An English friend might have been more reticent, unwilling to ask what she desperately wanted to know. But Merrill was American, and Americans aren’t like that.
‘Why couldn’t you marry him?’ she had demanded to know. ‘What was this terrible secret you couldn’t tell him?’ And, ‘
Why
are you so infuriating, Alice? If this man loved you like he said he did, he’d have accepted whatever you had to tell him. Didn’t you trust him enough to put him to the test?’
It was a good question. Wasn’t that what love was – the knowledge that you could trust the person who loved you to go on doing so, no matter what? But she had been young, and what was clear to her now had not necessarily been so then. Perhaps she should have made a clean breast of it and left it to him to decide whether their relationship could survive? Instead of taking the decision for him? Still – whatever she should have done, or could have done, it didn’t matter now. No man who had been treated as she had treated him would ever come back to her. Men didn’t forgive like that. Not even perfect men.

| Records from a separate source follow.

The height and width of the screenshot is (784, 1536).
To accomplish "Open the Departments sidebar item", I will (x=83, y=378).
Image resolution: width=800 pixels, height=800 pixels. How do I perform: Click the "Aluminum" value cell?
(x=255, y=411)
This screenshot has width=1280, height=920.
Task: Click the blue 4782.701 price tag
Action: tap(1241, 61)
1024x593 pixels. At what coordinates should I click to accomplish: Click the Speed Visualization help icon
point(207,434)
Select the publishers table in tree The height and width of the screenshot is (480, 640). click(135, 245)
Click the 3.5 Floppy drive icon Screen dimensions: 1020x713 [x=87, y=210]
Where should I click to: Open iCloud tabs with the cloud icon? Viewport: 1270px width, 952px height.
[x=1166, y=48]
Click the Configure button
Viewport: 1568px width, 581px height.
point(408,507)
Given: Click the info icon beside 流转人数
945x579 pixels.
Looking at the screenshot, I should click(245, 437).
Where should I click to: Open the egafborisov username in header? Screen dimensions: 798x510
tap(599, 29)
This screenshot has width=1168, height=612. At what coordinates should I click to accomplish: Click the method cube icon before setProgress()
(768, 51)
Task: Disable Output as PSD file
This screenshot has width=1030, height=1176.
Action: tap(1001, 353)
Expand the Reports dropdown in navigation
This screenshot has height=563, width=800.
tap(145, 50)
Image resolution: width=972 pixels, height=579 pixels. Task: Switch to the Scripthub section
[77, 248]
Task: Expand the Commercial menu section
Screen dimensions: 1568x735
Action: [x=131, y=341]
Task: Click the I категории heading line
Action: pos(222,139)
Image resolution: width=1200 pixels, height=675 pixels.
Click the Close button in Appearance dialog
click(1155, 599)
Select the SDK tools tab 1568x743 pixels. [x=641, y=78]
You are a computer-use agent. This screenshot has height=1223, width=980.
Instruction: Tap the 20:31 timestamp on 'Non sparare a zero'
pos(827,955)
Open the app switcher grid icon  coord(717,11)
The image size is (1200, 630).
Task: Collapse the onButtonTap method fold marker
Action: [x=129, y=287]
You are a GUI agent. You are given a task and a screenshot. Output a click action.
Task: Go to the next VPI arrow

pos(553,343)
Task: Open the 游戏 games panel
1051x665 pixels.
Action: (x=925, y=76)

She longed for a resumption of her relationship with John – but work would have to do instead.
T
he car arrived on the stroke of seven, and Alice was in the foyer waiting for it. The driver took her laptop and thin leather briefcase and opened the door for her to step inside. Within minutes she was being driven through the London traffic, heading for Hammersmith and her office. Once there she settled to her breakfast of orange juice, croissant and the strong Italian coffee she enjoyed, while David took her through the morning’s arrangements.
‘The designs are going to knock our socks off,’ he said. ‘We know that. These are going to be the clothes that every woman in Britain will demand to wear, once they see them. Britain? What am I saying? Every woman in Europe. And we have the opportunity to be first to market. They’re offering us world-wide exclusivity for a six week period.’
Six weeks in fashion was a long time; it was worth a great deal of money to know that no-one else would have seen the designs until House of Pharaoh had got them safely into the better stores. But fashion was also a very leaky business, with levels of espionage that would do credit to MI5.
‘How about manufacture?’ asked Alice.
‘We’ll use Wednesday, and only Wednesday.’
Alice nodded. Wednesday was their personal code name for perhaps the only manufacturer from whom it could be said that nothing ever leaked out. No-one else in the company knew who Wednesday were, so no-one could sell the secret to a competing fashion house.
‘If the designs are as good as you say, Marco’s going to ask a hell of a price for exclusivity.’
David smiled. ‘He is. And, if I may say so, that’s your job.’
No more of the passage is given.